= Exercise aim =
Repeat the data in full. No line may differ from the original.

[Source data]

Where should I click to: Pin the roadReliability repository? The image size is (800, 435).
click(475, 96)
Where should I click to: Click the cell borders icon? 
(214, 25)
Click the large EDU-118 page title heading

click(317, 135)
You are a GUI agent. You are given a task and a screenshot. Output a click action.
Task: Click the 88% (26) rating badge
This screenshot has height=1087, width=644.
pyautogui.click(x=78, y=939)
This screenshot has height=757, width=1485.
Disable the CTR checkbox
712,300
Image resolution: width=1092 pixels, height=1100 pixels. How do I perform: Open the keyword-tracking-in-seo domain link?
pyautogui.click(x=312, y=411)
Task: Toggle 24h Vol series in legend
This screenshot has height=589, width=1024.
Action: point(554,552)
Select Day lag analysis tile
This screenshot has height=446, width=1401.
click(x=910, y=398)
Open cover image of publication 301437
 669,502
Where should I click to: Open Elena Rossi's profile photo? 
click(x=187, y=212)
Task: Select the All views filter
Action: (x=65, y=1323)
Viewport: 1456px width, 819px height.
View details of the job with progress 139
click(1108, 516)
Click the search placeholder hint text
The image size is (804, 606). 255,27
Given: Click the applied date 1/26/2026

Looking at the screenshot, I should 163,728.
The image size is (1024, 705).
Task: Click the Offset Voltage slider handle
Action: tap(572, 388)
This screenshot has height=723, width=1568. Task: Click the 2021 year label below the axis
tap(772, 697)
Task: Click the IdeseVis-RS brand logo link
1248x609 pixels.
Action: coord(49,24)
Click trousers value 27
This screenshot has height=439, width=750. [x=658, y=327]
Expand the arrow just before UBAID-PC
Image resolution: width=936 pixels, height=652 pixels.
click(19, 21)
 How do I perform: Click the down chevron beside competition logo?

= Answer to the problem =
Where should I click to: Pin the roadReliability repository? The image size is (800, 435).
click(475, 96)
Where should I click to: Click the cell borders icon? 
(214, 25)
Click the large EDU-118 page title heading

click(317, 135)
You are a GUI agent. You are given a task and a screenshot. Output a click action.
Task: Click the 88% (26) rating badge
This screenshot has height=1087, width=644.
pyautogui.click(x=78, y=939)
This screenshot has height=757, width=1485.
Disable the CTR checkbox
712,300
Image resolution: width=1092 pixels, height=1100 pixels. How do I perform: Open the keyword-tracking-in-seo domain link?
pyautogui.click(x=312, y=411)
Task: Toggle 24h Vol series in legend
This screenshot has height=589, width=1024.
Action: point(554,552)
Select Day lag analysis tile
This screenshot has height=446, width=1401.
click(x=910, y=398)
Open cover image of publication 301437
 669,502
Where should I click to: Open Elena Rossi's profile photo? 
click(x=187, y=212)
Task: Select the All views filter
Action: (x=65, y=1323)
Viewport: 1456px width, 819px height.
View details of the job with progress 139
click(1108, 516)
Click the search placeholder hint text
The image size is (804, 606). 255,27
Given: Click the applied date 1/26/2026

Looking at the screenshot, I should 163,728.
The image size is (1024, 705).
Task: Click the Offset Voltage slider handle
Action: tap(572, 388)
This screenshot has height=723, width=1568. Task: Click the 2021 year label below the axis
tap(772, 697)
Task: Click the IdeseVis-RS brand logo link
1248x609 pixels.
Action: coord(49,24)
Click trousers value 27
This screenshot has height=439, width=750. [x=658, y=327]
Expand the arrow just before UBAID-PC
Image resolution: width=936 pixels, height=652 pixels.
click(19, 21)
 How do I perform: Click the down chevron beside competition logo?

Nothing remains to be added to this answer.